DESCRIPTION OF THE TASK:
Render the listing from the line with "Click the messages bubble icon in the sidebar" to the line with "click(292, 226)", both included, as a Markdown table with the columns Row and Line, and leave out blank lines.

SUPPLIED MATERIAL:

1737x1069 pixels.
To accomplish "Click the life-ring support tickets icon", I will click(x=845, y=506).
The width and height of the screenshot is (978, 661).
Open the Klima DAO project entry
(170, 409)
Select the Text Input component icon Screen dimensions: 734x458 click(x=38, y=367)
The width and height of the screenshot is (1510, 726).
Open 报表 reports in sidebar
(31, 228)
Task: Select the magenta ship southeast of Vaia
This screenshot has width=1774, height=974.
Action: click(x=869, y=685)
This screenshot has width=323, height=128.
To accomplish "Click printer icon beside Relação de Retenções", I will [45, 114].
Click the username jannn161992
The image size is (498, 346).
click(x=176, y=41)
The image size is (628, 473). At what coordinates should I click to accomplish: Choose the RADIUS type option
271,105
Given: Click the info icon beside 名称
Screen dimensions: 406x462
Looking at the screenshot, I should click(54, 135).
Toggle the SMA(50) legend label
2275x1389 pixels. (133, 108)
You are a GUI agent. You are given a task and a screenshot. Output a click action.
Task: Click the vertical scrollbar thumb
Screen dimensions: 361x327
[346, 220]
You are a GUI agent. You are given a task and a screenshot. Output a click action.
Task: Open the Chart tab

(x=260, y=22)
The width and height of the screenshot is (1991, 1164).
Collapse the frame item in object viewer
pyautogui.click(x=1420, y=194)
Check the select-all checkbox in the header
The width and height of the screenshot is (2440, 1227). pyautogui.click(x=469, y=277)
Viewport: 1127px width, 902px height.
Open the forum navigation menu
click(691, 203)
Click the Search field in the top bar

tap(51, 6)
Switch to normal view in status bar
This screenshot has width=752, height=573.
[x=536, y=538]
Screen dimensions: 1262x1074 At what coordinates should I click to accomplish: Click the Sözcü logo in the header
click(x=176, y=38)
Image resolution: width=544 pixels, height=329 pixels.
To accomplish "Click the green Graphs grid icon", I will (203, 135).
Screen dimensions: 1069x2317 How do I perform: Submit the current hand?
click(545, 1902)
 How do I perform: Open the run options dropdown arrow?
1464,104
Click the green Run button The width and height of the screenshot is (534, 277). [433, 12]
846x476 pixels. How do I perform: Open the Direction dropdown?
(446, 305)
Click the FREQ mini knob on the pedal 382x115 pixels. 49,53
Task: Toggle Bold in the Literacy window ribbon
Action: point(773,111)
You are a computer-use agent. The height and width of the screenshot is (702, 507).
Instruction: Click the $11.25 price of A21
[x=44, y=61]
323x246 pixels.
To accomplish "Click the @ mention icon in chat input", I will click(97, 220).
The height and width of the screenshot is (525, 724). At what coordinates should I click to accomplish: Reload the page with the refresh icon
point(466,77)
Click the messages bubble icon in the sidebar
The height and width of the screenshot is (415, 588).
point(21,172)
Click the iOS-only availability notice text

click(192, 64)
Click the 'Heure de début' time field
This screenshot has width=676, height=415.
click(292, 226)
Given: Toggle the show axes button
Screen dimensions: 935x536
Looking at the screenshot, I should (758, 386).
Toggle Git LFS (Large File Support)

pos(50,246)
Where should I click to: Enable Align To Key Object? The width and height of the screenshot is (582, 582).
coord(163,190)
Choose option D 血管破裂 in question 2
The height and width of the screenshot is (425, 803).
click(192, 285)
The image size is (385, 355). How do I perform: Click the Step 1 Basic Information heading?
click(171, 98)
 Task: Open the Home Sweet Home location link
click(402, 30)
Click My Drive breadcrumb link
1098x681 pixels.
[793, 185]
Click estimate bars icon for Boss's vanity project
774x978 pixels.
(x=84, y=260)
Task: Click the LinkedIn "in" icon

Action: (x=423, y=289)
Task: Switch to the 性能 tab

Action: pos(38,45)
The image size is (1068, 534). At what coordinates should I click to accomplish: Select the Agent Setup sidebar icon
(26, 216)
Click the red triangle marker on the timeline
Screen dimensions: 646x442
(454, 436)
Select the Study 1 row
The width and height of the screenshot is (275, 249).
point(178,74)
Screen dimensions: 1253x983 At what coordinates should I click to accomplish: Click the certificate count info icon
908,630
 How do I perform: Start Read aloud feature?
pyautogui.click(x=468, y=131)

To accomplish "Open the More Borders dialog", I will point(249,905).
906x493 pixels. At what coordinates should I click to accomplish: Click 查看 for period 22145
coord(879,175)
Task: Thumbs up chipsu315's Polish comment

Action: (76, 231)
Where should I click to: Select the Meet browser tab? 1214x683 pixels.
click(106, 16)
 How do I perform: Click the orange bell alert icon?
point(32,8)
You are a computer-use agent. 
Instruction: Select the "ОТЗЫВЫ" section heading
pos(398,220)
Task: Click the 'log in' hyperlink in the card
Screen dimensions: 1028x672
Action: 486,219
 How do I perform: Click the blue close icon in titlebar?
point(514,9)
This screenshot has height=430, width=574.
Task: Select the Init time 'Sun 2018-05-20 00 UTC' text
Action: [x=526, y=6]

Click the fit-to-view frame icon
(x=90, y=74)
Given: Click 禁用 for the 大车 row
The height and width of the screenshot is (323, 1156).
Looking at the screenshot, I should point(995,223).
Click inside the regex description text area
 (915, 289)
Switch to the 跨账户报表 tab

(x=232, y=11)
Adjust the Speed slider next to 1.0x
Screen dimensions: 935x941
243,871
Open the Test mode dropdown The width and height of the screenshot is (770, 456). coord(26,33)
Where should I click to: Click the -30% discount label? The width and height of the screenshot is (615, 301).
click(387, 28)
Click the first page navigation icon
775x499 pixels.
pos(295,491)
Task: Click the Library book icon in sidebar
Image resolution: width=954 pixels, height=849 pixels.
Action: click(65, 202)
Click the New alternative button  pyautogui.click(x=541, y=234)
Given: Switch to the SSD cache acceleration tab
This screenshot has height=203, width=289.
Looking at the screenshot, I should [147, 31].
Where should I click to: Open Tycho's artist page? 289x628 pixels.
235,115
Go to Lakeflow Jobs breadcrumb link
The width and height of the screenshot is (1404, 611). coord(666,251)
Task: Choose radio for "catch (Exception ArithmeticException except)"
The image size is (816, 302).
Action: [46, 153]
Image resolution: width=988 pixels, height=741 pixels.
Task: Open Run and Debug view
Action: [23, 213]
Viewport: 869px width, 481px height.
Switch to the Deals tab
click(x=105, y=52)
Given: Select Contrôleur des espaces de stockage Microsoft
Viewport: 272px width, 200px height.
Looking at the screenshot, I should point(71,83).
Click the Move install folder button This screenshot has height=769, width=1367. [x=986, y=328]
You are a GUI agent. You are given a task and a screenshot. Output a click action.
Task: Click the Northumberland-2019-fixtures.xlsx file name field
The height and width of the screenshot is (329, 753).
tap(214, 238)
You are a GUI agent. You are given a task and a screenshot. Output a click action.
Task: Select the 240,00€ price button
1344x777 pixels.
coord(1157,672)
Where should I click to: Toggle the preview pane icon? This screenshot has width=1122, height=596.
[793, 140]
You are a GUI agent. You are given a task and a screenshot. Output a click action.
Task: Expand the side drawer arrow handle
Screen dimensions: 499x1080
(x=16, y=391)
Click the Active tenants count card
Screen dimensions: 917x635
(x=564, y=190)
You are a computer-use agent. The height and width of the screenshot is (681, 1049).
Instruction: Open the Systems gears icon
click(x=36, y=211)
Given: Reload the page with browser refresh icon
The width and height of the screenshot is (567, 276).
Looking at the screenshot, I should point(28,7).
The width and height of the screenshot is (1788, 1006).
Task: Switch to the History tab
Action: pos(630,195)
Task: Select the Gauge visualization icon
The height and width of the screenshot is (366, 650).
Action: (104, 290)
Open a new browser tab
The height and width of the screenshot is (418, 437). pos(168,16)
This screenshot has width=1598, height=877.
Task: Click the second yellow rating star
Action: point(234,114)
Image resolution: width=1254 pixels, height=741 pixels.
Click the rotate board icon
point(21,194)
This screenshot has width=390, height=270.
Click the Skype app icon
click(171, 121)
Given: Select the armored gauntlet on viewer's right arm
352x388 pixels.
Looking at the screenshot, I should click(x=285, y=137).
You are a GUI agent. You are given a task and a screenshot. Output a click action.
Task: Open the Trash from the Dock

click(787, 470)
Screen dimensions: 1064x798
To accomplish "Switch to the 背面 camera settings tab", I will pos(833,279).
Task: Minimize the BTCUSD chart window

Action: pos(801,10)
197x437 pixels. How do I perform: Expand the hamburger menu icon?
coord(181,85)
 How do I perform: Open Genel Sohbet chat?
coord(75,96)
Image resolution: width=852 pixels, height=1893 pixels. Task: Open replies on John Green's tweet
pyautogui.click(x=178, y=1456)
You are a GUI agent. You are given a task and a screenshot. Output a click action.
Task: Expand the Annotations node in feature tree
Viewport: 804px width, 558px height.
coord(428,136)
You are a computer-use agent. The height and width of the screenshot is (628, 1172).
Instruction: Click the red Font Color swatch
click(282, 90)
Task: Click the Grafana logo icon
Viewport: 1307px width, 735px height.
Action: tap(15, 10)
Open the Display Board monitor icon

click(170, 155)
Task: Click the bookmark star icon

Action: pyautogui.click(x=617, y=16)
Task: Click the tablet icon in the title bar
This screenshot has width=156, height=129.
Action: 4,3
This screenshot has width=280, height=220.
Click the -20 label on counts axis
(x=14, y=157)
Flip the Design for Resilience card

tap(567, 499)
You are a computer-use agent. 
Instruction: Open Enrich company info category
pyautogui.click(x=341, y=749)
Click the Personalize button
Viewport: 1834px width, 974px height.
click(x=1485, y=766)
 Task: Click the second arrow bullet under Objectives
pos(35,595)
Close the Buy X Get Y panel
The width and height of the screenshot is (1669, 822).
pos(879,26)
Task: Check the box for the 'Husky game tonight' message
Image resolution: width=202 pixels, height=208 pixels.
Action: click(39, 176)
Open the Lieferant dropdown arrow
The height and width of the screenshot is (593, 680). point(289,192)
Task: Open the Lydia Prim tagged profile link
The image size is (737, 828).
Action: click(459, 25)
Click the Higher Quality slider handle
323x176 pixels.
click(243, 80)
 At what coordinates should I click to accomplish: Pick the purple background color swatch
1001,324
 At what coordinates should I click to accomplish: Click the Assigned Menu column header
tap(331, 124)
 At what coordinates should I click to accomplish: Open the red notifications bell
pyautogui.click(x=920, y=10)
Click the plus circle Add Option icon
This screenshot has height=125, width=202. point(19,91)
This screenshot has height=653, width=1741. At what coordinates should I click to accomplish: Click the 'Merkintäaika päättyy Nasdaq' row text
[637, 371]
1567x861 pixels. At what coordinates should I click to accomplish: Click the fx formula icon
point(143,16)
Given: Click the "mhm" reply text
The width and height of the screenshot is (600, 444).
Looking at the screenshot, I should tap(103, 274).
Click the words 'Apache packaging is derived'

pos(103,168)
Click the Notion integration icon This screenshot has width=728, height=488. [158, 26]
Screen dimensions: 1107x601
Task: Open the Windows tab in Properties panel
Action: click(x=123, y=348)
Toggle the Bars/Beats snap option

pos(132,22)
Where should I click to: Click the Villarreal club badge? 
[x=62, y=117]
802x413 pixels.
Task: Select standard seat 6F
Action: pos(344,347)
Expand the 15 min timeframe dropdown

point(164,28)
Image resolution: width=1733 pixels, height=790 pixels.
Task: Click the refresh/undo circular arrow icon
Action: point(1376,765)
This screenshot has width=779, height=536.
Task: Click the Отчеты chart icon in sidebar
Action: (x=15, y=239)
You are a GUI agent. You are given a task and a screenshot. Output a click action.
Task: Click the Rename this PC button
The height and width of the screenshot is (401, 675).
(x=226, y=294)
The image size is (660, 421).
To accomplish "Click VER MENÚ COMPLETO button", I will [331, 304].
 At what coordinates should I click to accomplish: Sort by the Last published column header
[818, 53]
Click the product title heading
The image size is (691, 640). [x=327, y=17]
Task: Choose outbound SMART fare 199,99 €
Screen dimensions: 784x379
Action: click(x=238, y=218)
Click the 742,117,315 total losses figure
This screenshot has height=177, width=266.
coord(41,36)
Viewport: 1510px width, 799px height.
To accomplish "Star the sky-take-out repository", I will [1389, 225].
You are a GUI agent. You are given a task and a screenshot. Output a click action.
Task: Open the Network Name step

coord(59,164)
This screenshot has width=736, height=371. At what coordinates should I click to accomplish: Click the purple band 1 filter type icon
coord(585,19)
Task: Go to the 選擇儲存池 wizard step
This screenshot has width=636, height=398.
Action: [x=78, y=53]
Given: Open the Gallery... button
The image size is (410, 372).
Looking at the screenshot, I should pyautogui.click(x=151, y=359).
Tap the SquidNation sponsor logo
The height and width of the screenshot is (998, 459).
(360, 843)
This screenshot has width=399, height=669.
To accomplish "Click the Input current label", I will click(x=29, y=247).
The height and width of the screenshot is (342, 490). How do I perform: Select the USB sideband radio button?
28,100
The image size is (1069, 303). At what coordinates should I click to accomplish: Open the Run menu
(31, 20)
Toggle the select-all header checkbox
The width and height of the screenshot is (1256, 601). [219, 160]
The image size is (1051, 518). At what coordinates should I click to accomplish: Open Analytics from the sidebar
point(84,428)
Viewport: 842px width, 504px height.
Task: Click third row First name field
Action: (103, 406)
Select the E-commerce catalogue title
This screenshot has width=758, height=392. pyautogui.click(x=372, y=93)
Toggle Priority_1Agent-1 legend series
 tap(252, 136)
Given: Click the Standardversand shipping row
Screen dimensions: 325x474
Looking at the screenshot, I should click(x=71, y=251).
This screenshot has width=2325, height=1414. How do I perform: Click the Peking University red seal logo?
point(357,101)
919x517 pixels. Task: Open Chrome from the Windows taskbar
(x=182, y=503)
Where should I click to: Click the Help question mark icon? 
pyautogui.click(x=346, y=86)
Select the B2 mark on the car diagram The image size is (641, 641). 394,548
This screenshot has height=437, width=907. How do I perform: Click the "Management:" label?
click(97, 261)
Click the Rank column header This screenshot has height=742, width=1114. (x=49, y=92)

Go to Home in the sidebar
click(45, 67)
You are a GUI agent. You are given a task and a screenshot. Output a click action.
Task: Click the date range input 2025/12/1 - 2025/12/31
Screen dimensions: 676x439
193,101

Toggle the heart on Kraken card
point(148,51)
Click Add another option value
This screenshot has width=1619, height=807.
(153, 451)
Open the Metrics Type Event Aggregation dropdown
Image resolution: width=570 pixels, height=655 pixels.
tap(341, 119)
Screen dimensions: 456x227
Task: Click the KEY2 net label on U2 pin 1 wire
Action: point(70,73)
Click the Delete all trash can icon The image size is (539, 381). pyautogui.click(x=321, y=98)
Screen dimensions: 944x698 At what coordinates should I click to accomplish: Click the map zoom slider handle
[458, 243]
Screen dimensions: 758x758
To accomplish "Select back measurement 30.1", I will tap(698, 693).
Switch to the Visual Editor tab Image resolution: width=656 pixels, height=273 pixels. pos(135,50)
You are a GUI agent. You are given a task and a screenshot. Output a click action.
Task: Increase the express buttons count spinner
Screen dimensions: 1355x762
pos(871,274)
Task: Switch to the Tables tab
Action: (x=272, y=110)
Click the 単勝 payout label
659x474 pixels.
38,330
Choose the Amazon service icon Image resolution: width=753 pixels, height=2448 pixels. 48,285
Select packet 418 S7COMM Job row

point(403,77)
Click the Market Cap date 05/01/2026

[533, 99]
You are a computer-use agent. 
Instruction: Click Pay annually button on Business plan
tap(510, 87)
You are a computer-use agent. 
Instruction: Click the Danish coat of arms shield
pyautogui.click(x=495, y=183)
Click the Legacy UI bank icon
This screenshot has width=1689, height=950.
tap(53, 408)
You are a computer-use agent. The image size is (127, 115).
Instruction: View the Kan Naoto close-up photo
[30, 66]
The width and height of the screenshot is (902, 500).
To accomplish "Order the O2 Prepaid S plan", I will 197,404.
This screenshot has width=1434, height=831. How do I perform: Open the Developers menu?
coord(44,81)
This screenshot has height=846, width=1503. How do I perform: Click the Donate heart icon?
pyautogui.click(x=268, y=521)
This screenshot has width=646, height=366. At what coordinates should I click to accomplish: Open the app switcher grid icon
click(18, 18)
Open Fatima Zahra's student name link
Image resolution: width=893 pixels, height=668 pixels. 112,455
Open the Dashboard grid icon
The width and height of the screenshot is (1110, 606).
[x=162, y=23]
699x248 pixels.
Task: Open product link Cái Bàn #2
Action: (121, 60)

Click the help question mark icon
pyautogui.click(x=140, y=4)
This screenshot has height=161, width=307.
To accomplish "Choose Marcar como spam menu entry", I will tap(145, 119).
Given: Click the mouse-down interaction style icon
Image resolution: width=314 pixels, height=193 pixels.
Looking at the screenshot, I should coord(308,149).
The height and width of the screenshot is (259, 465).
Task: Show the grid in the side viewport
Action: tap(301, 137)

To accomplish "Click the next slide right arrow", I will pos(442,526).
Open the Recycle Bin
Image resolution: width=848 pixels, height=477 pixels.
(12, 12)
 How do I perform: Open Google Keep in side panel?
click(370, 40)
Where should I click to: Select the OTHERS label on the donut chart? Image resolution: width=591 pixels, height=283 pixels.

SOLVED EXERCISE:
| Row | Line |
|---|---|
| 1 | Click the messages bubble icon in the sidebar |
| 2 | The height and width of the screenshot is (415, 588). |
| 3 | point(21,172) |
| 4 | Click the iOS-only availability notice text |
| 5 | click(192, 64) |
| 6 | Click the 'Heure de début' time field |
| 7 | This screenshot has width=676, height=415. |
| 8 | click(292, 226) |